Del almanaque de la vida se cae una foto. Es una tarde en el Parque Central, casi lleno en su aforo de hace 35 años. Ahí está en primer plano José Ignacio Villareal, el héroe de la tarde y del campeonato. Reviso entre la cincuentena de rostros que rodean al goleador y, junto a mi héroe –hermano- campeón, Ruben Borda, aparezco en la historia de esa gloria que conocí ese día y que extenderé en el tiempo hasta el fin de mis días.

Parece que mientras esté en este asunto de teclados, micrófonos y concatenación de vocablos, nunca cejaré en el esfuerzo por hacer imperecedera la más grande hazaña -hasta estos días- de un club participe en alguno de los países que alguna vez hayan sido campeones mundiales de fútbol.

Central Español campeón Uruguayo 1984, casi con el mismo plantel que un campeonato atrás, la temporada de 1983, había sido campeón de la B y logrado el ascenso después de un montón de años.

El grupo

Un montón de jugadores que se había criado allí, entre los canteros de la avenida Américo Ricaldoni, en los pastitos del Parque Batlle bordeando el Parque Palermo y, por fin, algunas mañanas o tardes en la siempre pelada cancha centralófila.

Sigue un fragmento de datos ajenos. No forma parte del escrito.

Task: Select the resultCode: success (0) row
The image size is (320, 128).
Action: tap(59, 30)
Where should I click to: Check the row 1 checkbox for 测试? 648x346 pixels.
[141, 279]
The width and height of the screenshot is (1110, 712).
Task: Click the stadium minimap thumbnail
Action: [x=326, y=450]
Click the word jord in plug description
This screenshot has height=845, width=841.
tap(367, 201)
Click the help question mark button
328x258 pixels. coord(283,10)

Un rejuntado de futbolistas que fueron llegando de otros cuadros de la A y de la B, y que a través de la terapia de aquel destartalado vestuario de agua fría y shampoo garroneado, y de esa fragancia única que combina el agrio gusto de los harapos diarios, de las vendas sucias, del barro hijo de gastados tapones, de la leña de la caldera, de los perfumes y geles y cremas que re-pillados asomaban de las botineras(las originales, las carteritas para llevar los zapatos de fútbol), mientras sonaba el casete del Chino o del Hétor con la Borinquen o la Palacio, se hicieron campeones de la vida primero, para recién después ser campeones de fútbol.

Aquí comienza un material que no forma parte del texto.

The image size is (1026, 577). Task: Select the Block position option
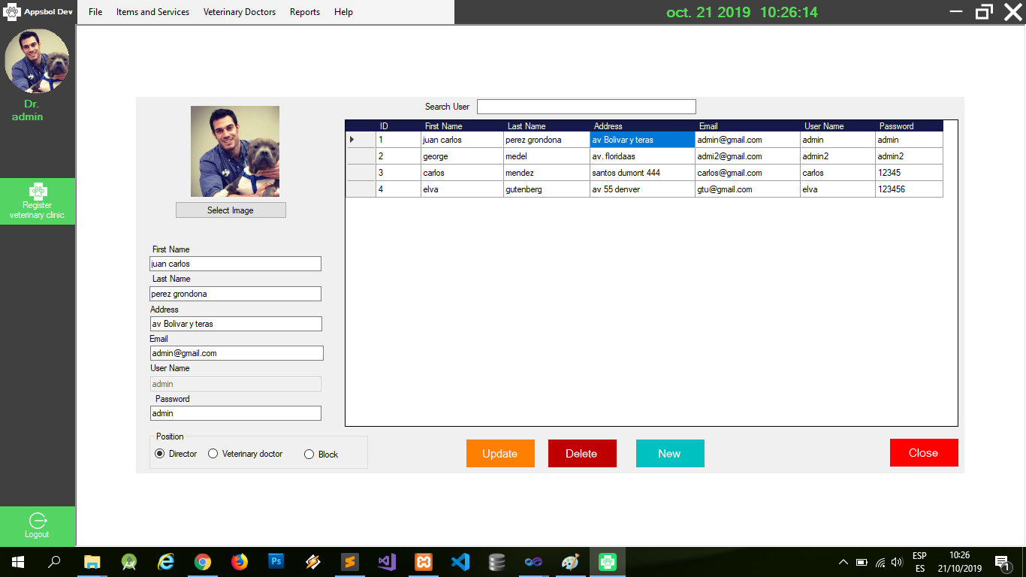[x=308, y=454]
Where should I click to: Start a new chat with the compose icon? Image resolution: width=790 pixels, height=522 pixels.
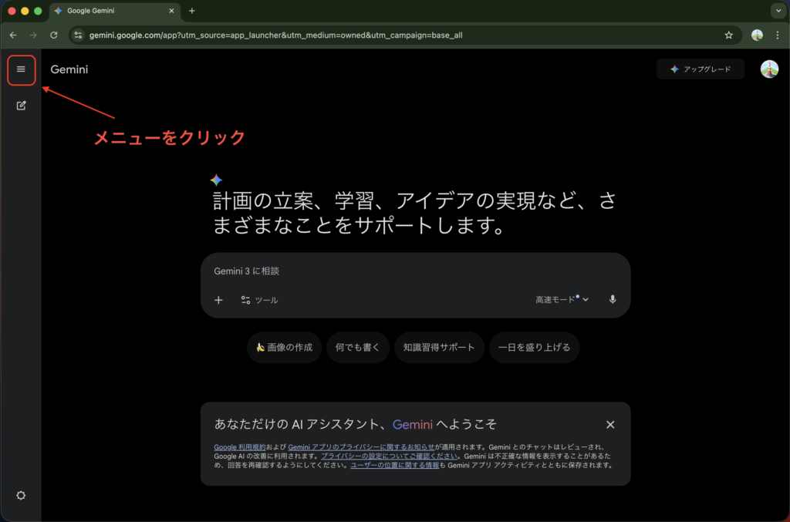[x=21, y=106]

Un plantel que construyó con sus piernas, sus sueños y sus ilusiones, el hito histórico de un club de fútbol que anda correteando la pelota desde 1906.

1984

En la calle Diego Lamas, a 80 metros del portón del Parque Palermo, hay una casa que, como todas en esa zona, por alguna resolución municipal, tiene un retiro de dos o tres metros desde que termina la vereda hasta la puerta de entrada o del garaje. Es mi casa paterna. Durante una década, después de clases o del almuerzo, un segundo después de que sonasen las campanitas que denunciaban la apertura de aquella puerta, reportaba a diario una salida que para todos era conocida: “estoy en el Palermo”.

Fueron muchos años de tardes de sábado galvanizando el umbral de la frustración deportiva de aquel niño.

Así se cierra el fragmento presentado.